§ **STORED DATA**
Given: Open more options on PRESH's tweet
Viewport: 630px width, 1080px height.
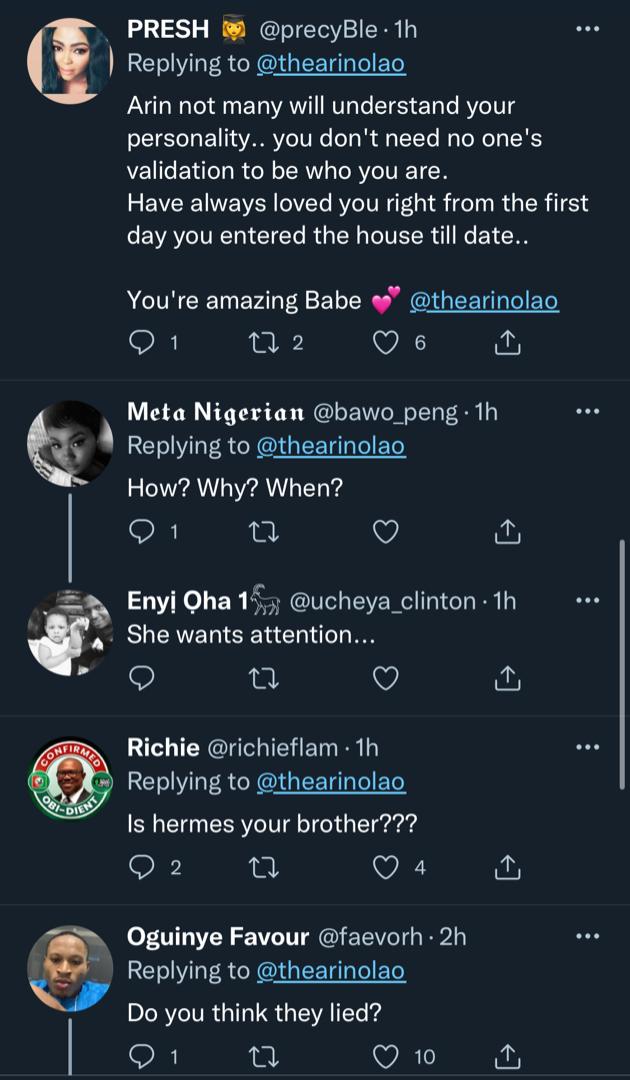Looking at the screenshot, I should pyautogui.click(x=588, y=30).
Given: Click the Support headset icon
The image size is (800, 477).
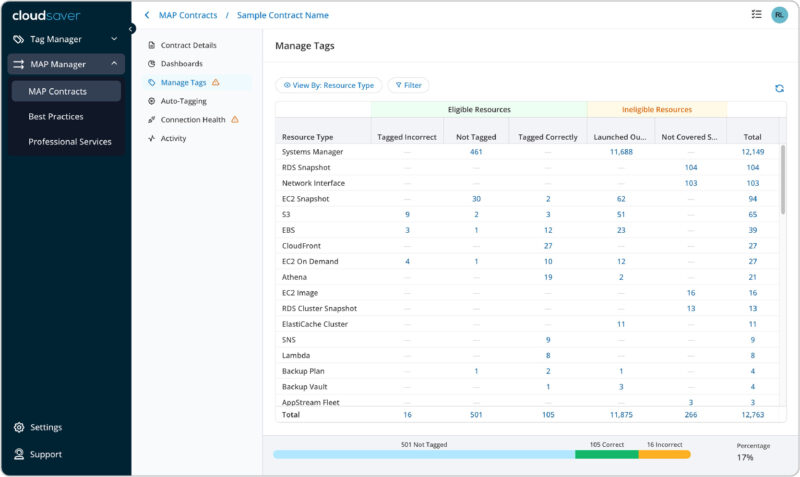Looking at the screenshot, I should point(19,454).
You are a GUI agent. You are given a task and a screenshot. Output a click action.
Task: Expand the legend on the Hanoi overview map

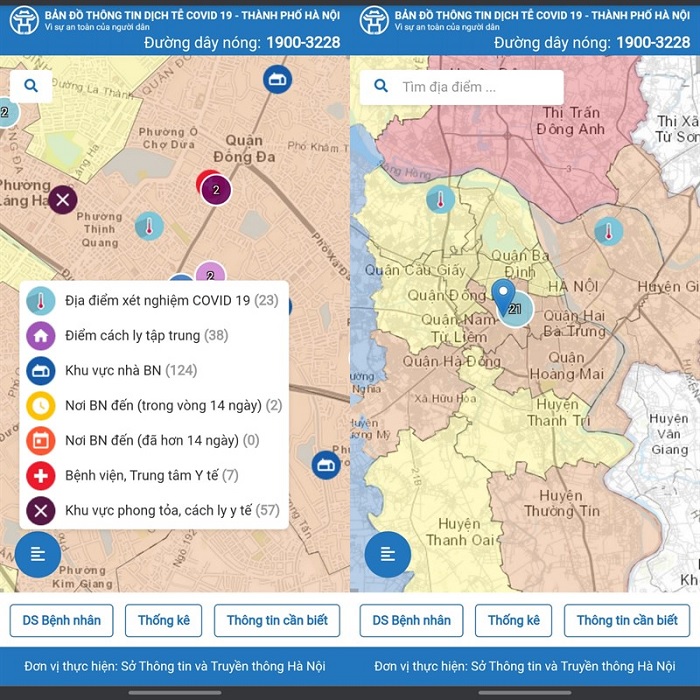click(x=388, y=554)
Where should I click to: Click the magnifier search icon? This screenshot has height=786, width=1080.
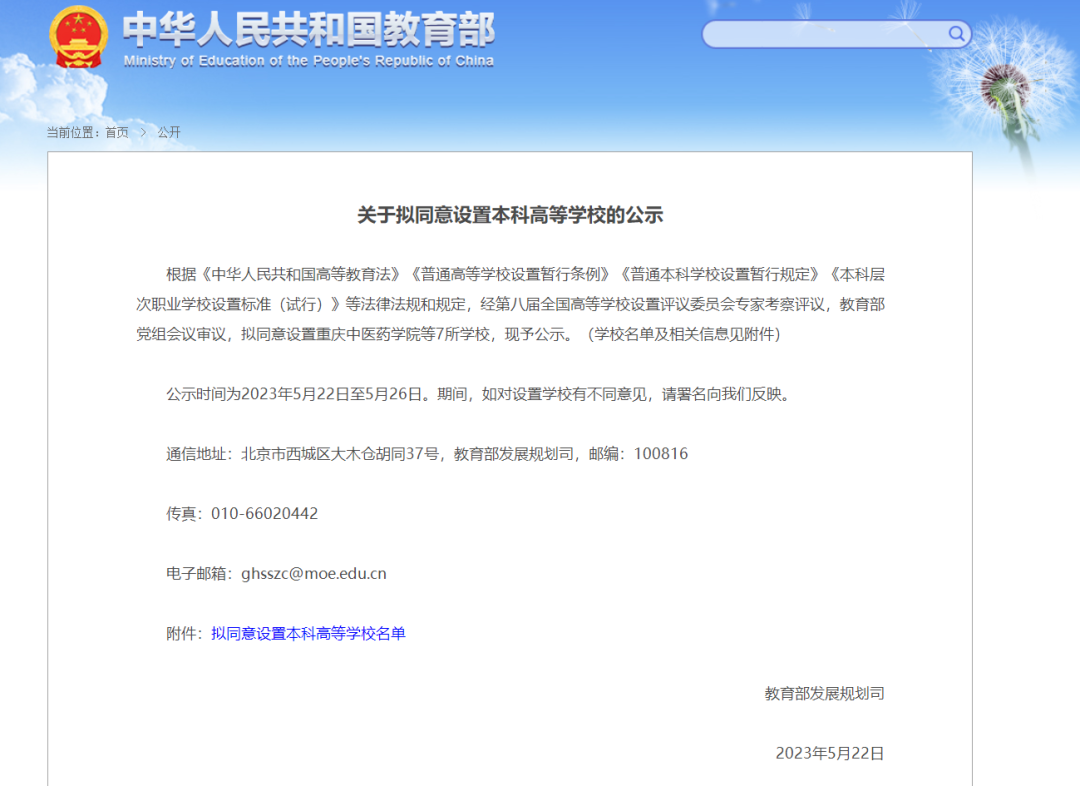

§ **ACTIVITY**
Give every entry again as it is, dropping its pictures.

§ **THE COMPLETED TASK**
Given: Open more options on PRESH's tweet
Viewport: 630px width, 1080px height.
Looking at the screenshot, I should pyautogui.click(x=588, y=30).
Given: Click the Support headset icon
The image size is (800, 477).
Looking at the screenshot, I should point(19,454).
You are a GUI agent. You are given a task and a screenshot. Output a click action.
Task: Expand the legend on the Hanoi overview map

click(x=388, y=554)
Where should I click to: Click the magnifier search icon? This screenshot has height=786, width=1080.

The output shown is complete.